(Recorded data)
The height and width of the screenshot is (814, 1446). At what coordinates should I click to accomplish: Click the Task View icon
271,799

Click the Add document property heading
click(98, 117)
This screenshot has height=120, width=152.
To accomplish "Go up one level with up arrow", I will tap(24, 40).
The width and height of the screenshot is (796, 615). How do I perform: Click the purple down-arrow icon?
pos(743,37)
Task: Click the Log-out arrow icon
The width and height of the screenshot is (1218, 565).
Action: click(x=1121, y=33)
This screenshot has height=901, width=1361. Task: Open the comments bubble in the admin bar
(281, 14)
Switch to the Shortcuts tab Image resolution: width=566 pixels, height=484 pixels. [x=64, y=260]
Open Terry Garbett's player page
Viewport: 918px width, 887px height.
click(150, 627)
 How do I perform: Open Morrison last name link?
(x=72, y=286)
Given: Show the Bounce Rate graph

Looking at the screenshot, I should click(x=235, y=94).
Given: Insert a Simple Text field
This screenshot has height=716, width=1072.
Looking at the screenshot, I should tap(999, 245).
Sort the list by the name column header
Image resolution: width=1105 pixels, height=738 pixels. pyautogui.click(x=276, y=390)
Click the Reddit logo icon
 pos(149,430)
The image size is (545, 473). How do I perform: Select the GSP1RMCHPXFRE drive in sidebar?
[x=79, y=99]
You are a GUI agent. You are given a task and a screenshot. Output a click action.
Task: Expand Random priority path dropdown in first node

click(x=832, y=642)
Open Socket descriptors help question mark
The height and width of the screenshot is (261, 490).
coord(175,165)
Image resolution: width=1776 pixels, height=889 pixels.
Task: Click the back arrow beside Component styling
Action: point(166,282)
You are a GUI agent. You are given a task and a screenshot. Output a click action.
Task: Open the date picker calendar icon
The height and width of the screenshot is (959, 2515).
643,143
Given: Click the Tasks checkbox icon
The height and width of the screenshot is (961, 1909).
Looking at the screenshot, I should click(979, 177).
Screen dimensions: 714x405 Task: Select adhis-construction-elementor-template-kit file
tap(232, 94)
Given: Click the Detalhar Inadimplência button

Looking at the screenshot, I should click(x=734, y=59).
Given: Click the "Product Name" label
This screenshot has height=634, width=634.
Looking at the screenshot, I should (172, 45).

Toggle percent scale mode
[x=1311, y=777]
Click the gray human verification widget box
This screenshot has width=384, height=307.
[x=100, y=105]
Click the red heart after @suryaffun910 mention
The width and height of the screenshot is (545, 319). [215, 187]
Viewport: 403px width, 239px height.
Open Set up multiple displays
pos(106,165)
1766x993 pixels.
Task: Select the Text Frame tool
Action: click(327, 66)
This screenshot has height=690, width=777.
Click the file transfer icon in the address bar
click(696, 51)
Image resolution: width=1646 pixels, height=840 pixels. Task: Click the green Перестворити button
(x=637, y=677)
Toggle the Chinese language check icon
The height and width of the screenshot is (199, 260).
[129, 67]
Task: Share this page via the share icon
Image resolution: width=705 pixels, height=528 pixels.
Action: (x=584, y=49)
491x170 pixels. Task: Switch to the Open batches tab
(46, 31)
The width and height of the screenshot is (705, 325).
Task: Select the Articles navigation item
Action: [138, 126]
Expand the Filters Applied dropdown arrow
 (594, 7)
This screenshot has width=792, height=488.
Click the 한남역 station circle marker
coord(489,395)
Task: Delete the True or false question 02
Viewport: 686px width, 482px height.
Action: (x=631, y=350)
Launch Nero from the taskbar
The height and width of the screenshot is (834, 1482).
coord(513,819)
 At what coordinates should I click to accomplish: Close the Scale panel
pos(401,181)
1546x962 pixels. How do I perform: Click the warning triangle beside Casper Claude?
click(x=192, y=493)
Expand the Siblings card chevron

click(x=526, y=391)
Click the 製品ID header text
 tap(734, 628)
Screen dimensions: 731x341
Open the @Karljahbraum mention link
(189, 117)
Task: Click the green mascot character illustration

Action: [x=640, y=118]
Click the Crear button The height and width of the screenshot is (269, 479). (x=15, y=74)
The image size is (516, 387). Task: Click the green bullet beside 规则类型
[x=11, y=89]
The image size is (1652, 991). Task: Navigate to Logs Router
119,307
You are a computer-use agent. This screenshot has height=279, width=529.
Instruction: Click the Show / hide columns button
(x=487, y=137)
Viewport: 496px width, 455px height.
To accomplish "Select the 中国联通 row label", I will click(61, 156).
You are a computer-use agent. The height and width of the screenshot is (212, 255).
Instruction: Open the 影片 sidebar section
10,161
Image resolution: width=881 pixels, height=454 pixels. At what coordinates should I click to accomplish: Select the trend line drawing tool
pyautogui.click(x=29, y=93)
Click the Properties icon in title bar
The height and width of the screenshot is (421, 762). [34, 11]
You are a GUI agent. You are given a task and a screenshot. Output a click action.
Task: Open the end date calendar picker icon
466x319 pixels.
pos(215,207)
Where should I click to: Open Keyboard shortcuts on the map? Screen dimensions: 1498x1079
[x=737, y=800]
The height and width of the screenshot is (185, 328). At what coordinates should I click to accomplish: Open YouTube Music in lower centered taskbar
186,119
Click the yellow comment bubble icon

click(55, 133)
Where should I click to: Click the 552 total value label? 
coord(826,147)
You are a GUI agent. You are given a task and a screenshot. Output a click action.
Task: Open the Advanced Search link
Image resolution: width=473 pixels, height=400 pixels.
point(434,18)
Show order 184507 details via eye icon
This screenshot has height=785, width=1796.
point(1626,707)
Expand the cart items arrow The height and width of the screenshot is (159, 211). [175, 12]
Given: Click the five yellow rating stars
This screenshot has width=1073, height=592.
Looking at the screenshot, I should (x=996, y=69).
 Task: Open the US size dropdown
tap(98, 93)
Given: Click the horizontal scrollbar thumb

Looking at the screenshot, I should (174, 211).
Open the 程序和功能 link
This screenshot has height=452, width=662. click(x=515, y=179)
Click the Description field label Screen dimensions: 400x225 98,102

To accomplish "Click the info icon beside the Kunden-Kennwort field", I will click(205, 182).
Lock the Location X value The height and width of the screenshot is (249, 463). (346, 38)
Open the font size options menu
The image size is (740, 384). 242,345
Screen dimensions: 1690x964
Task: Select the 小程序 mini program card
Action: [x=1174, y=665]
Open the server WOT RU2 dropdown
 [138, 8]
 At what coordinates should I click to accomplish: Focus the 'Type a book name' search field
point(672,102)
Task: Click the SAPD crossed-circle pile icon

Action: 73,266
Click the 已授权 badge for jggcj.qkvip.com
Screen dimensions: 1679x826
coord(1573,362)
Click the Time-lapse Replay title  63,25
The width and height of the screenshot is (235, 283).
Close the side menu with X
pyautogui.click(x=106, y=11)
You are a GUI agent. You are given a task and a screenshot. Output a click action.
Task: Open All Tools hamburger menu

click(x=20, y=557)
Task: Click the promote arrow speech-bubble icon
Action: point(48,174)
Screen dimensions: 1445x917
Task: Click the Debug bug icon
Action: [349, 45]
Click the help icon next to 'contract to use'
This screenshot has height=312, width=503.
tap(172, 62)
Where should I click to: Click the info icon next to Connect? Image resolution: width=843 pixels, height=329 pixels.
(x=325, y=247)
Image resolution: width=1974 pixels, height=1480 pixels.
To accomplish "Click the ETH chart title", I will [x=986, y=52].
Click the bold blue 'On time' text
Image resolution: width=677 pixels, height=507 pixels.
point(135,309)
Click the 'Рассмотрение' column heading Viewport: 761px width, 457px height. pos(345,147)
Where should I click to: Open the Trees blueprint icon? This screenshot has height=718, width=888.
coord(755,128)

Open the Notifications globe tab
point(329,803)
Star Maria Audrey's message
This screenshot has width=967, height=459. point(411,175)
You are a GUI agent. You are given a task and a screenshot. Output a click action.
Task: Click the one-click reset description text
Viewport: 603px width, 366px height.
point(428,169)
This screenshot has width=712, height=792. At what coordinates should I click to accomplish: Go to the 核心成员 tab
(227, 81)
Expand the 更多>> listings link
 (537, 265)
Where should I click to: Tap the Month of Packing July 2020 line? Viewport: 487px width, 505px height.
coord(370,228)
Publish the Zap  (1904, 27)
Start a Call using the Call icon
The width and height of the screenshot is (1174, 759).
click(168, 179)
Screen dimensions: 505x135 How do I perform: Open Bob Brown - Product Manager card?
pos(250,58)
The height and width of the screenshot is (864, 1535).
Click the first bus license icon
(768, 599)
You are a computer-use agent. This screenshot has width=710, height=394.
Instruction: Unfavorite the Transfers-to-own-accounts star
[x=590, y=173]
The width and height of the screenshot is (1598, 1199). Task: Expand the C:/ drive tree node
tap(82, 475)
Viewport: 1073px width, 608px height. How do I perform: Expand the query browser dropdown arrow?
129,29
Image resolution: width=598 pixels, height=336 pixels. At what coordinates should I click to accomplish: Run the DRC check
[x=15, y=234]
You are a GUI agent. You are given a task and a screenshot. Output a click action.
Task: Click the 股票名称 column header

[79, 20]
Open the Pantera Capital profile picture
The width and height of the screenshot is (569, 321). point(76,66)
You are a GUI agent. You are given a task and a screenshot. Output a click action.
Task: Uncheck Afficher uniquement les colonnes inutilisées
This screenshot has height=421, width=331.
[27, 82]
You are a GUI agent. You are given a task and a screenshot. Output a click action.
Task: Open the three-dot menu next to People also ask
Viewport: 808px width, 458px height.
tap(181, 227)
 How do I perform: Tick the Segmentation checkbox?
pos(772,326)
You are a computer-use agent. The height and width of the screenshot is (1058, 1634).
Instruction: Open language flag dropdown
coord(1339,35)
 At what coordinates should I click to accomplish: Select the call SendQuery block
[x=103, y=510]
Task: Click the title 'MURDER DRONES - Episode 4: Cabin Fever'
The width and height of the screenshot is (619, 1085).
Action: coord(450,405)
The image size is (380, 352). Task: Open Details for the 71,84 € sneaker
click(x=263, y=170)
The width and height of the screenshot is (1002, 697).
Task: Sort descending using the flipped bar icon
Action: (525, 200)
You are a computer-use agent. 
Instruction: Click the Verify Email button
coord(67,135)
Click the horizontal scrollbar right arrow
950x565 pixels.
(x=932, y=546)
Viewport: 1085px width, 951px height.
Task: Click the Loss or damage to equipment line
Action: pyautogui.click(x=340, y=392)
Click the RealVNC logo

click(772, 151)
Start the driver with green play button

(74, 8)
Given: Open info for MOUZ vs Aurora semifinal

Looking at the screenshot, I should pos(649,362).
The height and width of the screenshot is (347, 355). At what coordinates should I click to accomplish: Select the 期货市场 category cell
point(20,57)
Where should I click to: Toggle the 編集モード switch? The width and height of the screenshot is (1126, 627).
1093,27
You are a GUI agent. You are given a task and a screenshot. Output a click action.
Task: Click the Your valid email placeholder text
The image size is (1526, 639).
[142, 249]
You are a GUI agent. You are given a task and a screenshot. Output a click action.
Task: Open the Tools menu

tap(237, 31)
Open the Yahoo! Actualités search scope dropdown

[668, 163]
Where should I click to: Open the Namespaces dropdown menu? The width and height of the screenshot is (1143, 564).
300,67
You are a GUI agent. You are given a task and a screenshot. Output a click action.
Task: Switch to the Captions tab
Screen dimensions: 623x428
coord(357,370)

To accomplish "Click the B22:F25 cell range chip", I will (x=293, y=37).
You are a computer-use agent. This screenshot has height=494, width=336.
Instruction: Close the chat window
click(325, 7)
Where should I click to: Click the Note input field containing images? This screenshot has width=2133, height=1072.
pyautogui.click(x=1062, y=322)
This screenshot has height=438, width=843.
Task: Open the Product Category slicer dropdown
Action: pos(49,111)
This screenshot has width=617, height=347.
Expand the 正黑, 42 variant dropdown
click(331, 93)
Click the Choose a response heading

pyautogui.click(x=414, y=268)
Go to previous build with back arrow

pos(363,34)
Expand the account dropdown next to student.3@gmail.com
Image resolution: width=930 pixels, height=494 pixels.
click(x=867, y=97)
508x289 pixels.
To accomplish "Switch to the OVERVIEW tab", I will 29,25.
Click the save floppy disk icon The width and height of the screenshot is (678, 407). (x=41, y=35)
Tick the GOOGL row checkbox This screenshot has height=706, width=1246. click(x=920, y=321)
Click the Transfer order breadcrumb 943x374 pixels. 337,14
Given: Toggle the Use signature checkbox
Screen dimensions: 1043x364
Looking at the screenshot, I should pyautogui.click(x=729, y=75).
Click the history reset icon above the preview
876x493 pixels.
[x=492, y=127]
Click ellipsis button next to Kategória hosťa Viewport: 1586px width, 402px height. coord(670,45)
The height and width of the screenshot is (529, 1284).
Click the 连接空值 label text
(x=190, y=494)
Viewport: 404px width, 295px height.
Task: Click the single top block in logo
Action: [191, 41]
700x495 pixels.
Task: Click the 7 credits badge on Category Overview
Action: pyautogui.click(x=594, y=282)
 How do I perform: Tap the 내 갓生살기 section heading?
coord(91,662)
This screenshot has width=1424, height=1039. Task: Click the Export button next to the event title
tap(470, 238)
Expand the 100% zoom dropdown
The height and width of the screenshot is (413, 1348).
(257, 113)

**AIM**: Substitute "button" for "icon" in the records, from the start up to and including the line with "pos(743,37)". Reproduce only those lines, with every other part unchanged.

**OUTPUT**:
The height and width of the screenshot is (814, 1446). At what coordinates should I click to accomplish: Click the Task View button
271,799

Click the Add document property heading
click(98, 117)
This screenshot has height=120, width=152.
To accomplish "Go up one level with up arrow", I will tap(24, 40).
The width and height of the screenshot is (796, 615). How do I perform: Click the purple down-arrow button?
pos(743,37)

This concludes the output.